Skills for an unknown future
As educators, we often talk about ‘education for the 21st century’ or ‘skills for the future’, but which future are we preparing our students for, and what expectations have we placed on this future?
The ‘future’ is a time period, unbound by social or economic constructs. We constantly set future expectations for our students which we develop them towards. There is, however, a danger in creating expectations in which a child’s socio-economic background is allowed to pervade their future, an issue never more pressing than in education programmes for children in disadvantaged contexts.
At the Breteau Foundation we aim to prepare children for a future which is bright. We believe in the importance of developing children to have ‘21st century’ skills that match up to the current rates of innovation and technology, despite the limited access to technology in their current communities. This is why the Breteau Foundation are piloting the use of ‘Kano’ tablets in South Africa to develop a range of skills and provide children access to innovative technologies. Partnering with Kano to pilot an after school programme allows us to deliver a current, innovative tech-based intervention for children to engage in and develop.

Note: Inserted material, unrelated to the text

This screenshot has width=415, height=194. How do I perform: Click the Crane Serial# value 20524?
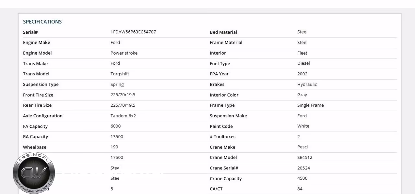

Education Technology For All
The Breteau Foundation’s belief that innovative technologies should be accessible to all is a constant thread throughout our work. Working with innovative tech startups like Kano supports us in getting cutting edge tech to children in our programmes. The Kano project goes further than the provision of access to innovative cutting edge tech at Heathfield Primary School. The project acts as a sustainability development within our South Africa Programme which currently services the Foundation stage and is implemented up to Grade 3. Evaluating our programme we realised that after Grade 3 technology was once again dropping away from the curriculum. We wanted to create a programme in which children could reach the next step with their tech skills, building in a sustainable legacy. Implementing the Kano after school club at Grade 4 level creates this platform for children to further explore tech.
What is Kano?
Kano is described by its creators as ‘an innovative accessible ‘build your own computer’’. Children receive a set of parts and an image-only instruction manual, which guides them through building the computer page-by-page. Once built and plugged in, the fun then really begins as children have access to the software that will develop them as coders and programmers, playing games that develop these all-important skills for their future. The beauty of Kano is that the software programming element has any number of development opportunities to support children, and encourages self-led independent learning.